## Problem statement
Retype every record below exactly as it is written.

=== Information supplied ===

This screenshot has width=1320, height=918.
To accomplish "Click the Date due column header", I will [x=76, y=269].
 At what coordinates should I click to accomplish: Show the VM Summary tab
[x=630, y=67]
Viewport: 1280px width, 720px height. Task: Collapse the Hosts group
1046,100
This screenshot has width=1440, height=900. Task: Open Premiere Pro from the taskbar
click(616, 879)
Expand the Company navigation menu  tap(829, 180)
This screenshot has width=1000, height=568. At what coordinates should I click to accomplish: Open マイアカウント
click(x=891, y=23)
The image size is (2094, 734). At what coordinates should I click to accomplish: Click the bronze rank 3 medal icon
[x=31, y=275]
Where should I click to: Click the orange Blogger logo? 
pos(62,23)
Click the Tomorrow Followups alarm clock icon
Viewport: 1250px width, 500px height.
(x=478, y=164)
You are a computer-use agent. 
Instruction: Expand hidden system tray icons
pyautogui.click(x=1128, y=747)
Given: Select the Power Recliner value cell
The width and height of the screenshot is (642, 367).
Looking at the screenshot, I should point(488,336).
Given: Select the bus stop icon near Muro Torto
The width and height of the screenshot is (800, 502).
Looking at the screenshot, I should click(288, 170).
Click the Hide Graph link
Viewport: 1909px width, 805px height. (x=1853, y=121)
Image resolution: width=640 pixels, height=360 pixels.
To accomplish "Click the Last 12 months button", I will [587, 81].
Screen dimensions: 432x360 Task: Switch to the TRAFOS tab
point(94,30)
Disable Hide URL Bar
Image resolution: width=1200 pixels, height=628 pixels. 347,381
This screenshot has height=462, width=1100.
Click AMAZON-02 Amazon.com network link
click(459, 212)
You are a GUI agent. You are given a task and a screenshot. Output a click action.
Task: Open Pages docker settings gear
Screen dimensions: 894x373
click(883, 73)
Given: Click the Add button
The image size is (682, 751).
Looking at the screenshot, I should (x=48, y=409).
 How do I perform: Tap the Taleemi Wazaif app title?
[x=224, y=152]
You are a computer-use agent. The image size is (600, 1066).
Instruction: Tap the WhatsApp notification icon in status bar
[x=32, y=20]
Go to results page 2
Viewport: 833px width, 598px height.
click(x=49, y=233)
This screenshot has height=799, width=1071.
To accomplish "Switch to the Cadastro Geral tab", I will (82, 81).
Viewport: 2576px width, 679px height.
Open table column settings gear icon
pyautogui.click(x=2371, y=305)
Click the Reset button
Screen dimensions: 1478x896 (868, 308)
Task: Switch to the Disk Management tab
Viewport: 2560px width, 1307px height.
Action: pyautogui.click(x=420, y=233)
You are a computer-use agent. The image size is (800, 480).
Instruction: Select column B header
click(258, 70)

===

## Reply to the exercise
This screenshot has width=1320, height=918.
To accomplish "Click the Date due column header", I will [x=76, y=269].
 At what coordinates should I click to accomplish: Show the VM Summary tab
[x=630, y=67]
Viewport: 1280px width, 720px height. Task: Collapse the Hosts group
1046,100
This screenshot has width=1440, height=900. Task: Open Premiere Pro from the taskbar
click(616, 879)
Expand the Company navigation menu  tap(829, 180)
This screenshot has width=1000, height=568. At what coordinates should I click to accomplish: Open マイアカウント
click(x=891, y=23)
The image size is (2094, 734). At what coordinates should I click to accomplish: Click the bronze rank 3 medal icon
[x=31, y=275]
Where should I click to: Click the orange Blogger logo? 
pos(62,23)
Click the Tomorrow Followups alarm clock icon
Viewport: 1250px width, 500px height.
(x=478, y=164)
You are a computer-use agent. 
Instruction: Expand hidden system tray icons
pyautogui.click(x=1128, y=747)
Given: Select the Power Recliner value cell
The width and height of the screenshot is (642, 367).
Looking at the screenshot, I should point(488,336).
Given: Select the bus stop icon near Muro Torto
The width and height of the screenshot is (800, 502).
Looking at the screenshot, I should click(288, 170).
Click the Hide Graph link
Viewport: 1909px width, 805px height. (x=1853, y=121)
Image resolution: width=640 pixels, height=360 pixels.
To accomplish "Click the Last 12 months button", I will [587, 81].
Screen dimensions: 432x360 Task: Switch to the TRAFOS tab
point(94,30)
Disable Hide URL Bar
Image resolution: width=1200 pixels, height=628 pixels. 347,381
This screenshot has height=462, width=1100.
Click AMAZON-02 Amazon.com network link
click(459, 212)
You are a GUI agent. You are given a task and a screenshot. Output a click action.
Task: Open Pages docker settings gear
Screen dimensions: 894x373
click(883, 73)
Given: Click the Add button
The image size is (682, 751).
Looking at the screenshot, I should (x=48, y=409).
 How do I perform: Tap the Taleemi Wazaif app title?
[x=224, y=152]
You are a computer-use agent. The image size is (600, 1066).
Instruction: Tap the WhatsApp notification icon in status bar
[x=32, y=20]
Go to results page 2
Viewport: 833px width, 598px height.
click(x=49, y=233)
This screenshot has height=799, width=1071.
To accomplish "Switch to the Cadastro Geral tab", I will (82, 81).
Viewport: 2576px width, 679px height.
Open table column settings gear icon
pyautogui.click(x=2371, y=305)
Click the Reset button
Screen dimensions: 1478x896 (868, 308)
Task: Switch to the Disk Management tab
Viewport: 2560px width, 1307px height.
Action: pyautogui.click(x=420, y=233)
You are a computer-use agent. The image size is (800, 480).
Instruction: Select column B header
click(258, 70)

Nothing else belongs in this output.